━━━ The data ━━━

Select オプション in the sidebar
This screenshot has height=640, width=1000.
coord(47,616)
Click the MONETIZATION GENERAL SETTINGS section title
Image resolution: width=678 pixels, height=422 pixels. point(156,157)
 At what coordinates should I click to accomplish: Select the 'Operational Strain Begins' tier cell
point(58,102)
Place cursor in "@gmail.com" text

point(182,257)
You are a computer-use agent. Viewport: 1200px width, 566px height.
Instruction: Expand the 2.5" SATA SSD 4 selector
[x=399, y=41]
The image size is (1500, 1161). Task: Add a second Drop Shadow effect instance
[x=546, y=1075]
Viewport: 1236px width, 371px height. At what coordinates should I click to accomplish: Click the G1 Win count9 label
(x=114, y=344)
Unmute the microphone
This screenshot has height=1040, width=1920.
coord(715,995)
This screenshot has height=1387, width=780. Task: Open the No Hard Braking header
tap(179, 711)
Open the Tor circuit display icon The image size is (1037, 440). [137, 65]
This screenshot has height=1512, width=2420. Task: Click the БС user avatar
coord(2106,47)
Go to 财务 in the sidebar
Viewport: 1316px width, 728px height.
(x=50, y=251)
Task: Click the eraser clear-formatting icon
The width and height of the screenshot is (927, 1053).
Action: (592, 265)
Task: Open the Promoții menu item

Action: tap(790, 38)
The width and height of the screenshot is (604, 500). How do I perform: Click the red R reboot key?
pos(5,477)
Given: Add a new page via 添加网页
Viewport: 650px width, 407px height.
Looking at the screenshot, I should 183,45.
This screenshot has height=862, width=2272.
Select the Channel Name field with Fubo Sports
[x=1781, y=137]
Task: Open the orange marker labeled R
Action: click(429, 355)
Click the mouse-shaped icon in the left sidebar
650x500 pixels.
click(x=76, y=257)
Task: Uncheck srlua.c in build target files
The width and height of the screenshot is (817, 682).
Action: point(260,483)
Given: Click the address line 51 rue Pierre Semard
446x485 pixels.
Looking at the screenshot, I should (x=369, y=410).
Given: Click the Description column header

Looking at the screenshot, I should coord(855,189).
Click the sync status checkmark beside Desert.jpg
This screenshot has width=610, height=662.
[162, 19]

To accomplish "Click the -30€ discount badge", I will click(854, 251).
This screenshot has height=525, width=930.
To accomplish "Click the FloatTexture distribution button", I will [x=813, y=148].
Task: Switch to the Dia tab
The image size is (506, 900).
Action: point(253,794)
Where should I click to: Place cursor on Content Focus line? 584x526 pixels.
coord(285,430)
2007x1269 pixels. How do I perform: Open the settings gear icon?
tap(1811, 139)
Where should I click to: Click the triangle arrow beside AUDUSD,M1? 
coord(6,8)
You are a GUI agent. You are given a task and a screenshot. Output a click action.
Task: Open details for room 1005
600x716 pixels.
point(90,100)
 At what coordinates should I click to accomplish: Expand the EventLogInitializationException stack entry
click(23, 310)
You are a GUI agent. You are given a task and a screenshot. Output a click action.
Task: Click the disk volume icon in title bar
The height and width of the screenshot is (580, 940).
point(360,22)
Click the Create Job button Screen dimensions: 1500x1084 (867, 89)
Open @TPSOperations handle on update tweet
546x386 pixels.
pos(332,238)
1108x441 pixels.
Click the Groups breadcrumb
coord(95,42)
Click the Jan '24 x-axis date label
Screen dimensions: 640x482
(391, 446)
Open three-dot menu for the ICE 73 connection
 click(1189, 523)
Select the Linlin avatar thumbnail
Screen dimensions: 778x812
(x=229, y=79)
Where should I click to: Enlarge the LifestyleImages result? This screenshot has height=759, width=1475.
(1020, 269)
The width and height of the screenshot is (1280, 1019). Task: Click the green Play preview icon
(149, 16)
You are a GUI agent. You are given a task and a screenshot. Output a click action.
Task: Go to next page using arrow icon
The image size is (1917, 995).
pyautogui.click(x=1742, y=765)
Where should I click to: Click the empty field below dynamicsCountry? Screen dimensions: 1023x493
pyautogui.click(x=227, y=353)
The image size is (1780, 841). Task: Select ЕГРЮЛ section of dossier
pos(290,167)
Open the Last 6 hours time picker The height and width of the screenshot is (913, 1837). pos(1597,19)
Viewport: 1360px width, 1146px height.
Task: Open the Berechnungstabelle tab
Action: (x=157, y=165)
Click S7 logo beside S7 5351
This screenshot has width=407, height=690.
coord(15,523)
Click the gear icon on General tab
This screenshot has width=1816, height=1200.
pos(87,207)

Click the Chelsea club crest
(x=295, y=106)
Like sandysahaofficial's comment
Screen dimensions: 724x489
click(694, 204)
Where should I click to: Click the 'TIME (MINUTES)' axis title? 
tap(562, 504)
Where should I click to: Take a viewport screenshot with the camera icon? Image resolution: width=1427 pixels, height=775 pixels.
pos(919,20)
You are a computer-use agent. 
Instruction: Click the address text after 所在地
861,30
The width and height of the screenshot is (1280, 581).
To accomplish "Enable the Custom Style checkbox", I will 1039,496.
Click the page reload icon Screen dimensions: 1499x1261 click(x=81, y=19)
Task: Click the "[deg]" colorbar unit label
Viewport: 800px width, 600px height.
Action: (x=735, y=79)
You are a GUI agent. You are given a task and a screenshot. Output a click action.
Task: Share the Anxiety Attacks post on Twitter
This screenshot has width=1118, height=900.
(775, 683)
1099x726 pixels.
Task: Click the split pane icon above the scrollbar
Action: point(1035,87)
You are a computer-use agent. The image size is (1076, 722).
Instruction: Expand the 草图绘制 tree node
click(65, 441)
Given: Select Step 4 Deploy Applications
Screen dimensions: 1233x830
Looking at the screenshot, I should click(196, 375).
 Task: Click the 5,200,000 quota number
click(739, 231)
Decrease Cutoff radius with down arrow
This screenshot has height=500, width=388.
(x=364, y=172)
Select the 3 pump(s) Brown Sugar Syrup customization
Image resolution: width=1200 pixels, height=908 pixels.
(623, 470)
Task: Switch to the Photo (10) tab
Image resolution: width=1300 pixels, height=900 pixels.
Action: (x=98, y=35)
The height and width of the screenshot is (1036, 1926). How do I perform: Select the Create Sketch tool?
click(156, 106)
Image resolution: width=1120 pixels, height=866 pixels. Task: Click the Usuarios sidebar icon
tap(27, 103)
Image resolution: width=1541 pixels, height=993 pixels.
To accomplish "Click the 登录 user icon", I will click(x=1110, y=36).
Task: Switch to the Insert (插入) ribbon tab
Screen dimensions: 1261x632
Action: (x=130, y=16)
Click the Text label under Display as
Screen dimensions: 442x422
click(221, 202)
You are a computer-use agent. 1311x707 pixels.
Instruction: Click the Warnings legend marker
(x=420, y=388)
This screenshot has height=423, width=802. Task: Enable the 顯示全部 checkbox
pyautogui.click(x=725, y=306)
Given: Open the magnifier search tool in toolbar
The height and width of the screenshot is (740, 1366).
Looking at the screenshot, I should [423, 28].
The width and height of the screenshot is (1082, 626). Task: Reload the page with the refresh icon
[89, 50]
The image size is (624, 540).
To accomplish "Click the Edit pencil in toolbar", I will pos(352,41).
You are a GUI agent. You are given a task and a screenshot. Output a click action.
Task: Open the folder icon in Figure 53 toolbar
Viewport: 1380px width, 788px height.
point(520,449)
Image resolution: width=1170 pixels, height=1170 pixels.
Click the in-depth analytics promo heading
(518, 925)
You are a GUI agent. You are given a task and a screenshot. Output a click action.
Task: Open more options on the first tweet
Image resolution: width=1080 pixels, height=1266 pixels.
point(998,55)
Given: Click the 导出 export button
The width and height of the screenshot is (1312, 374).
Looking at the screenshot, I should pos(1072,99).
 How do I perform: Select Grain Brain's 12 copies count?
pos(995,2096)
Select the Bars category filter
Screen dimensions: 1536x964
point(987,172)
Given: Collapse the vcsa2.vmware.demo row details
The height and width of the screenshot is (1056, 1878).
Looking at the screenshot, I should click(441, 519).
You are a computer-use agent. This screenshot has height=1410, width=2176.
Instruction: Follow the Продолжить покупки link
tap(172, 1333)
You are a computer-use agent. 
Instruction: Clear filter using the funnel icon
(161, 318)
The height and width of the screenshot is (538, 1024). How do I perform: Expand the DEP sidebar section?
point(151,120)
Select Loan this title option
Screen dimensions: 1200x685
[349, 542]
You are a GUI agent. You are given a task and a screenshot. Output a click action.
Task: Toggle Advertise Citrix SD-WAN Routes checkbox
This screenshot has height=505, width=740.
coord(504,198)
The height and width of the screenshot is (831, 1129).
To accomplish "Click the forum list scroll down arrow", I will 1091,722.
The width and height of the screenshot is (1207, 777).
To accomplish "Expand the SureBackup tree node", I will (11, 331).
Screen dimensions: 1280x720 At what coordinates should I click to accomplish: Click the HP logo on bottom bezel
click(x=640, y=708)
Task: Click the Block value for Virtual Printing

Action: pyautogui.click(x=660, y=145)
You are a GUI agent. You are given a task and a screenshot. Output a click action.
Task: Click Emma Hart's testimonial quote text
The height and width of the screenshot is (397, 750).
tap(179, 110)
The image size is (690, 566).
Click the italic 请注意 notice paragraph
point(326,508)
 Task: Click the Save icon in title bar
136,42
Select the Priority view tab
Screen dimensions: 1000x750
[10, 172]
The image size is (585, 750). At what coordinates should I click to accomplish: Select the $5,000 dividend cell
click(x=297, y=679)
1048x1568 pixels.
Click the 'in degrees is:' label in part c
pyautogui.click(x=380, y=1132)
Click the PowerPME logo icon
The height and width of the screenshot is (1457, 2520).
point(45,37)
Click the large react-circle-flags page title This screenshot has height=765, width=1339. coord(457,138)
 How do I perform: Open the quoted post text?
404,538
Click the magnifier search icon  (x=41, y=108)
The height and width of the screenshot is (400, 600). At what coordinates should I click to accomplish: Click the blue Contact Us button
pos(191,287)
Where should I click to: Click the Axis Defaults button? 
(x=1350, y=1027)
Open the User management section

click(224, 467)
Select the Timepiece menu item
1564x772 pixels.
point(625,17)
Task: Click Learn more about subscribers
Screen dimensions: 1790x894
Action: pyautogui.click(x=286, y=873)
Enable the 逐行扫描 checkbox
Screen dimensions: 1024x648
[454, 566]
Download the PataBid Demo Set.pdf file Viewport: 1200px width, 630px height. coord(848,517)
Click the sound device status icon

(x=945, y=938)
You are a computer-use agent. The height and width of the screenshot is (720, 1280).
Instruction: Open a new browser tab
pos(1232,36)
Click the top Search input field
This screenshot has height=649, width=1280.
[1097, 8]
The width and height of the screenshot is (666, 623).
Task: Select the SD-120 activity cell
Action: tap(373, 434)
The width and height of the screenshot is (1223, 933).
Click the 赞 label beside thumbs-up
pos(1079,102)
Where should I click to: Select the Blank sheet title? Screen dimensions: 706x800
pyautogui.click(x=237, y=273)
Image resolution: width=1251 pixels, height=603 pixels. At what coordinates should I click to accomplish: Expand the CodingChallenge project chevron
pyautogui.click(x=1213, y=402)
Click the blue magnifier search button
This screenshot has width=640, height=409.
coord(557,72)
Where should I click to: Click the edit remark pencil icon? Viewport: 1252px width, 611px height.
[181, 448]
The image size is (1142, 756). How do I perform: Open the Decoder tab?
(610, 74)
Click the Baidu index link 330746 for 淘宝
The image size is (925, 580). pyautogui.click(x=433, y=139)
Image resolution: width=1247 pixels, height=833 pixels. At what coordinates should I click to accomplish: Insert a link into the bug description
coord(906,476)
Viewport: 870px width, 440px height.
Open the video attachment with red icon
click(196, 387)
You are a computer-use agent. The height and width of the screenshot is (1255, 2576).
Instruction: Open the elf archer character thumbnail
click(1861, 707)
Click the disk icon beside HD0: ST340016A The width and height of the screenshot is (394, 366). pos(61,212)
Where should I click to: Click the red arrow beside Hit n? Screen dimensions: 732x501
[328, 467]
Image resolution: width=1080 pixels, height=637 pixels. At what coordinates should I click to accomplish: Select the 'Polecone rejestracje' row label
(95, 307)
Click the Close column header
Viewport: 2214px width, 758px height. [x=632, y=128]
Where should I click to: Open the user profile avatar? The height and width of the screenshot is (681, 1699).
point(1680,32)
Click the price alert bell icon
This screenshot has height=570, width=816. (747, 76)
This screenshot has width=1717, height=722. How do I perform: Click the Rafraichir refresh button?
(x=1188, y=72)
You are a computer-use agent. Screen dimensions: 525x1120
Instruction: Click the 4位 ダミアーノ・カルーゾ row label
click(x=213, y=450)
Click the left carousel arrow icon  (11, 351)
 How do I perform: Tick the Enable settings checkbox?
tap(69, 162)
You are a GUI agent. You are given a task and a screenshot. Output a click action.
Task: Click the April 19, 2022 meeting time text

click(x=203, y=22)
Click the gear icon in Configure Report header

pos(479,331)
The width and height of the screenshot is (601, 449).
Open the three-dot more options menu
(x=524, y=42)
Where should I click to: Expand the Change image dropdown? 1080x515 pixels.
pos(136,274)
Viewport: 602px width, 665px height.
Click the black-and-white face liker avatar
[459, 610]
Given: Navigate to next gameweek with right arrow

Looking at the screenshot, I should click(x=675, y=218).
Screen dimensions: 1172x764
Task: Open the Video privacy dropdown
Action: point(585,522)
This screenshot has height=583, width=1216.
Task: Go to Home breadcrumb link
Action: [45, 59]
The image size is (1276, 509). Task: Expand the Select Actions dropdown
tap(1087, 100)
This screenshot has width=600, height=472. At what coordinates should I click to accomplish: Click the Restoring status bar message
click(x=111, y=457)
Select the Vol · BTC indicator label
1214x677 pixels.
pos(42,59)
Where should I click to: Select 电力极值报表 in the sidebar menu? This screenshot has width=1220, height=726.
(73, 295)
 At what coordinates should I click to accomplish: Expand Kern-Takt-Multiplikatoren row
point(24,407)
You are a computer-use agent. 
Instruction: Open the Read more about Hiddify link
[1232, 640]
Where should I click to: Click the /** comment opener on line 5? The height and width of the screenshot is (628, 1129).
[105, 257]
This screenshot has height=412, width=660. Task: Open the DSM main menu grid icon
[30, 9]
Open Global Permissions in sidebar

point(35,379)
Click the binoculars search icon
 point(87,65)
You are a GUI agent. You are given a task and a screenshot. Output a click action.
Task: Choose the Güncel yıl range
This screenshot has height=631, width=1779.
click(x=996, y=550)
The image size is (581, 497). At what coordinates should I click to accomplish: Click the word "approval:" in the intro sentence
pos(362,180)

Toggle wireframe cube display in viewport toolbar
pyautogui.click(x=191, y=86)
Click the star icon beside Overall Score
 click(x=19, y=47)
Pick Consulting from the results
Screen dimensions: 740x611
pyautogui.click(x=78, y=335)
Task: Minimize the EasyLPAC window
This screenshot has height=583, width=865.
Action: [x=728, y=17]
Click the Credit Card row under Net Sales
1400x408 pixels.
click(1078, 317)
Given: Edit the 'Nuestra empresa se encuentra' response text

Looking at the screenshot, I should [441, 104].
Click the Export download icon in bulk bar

━━━

Task to carry out: Look through the entries and return every line where "tweet" appears.

Solved problem:
Open @TPSOperations handle on update tweet
Task: Open more options on the first tweet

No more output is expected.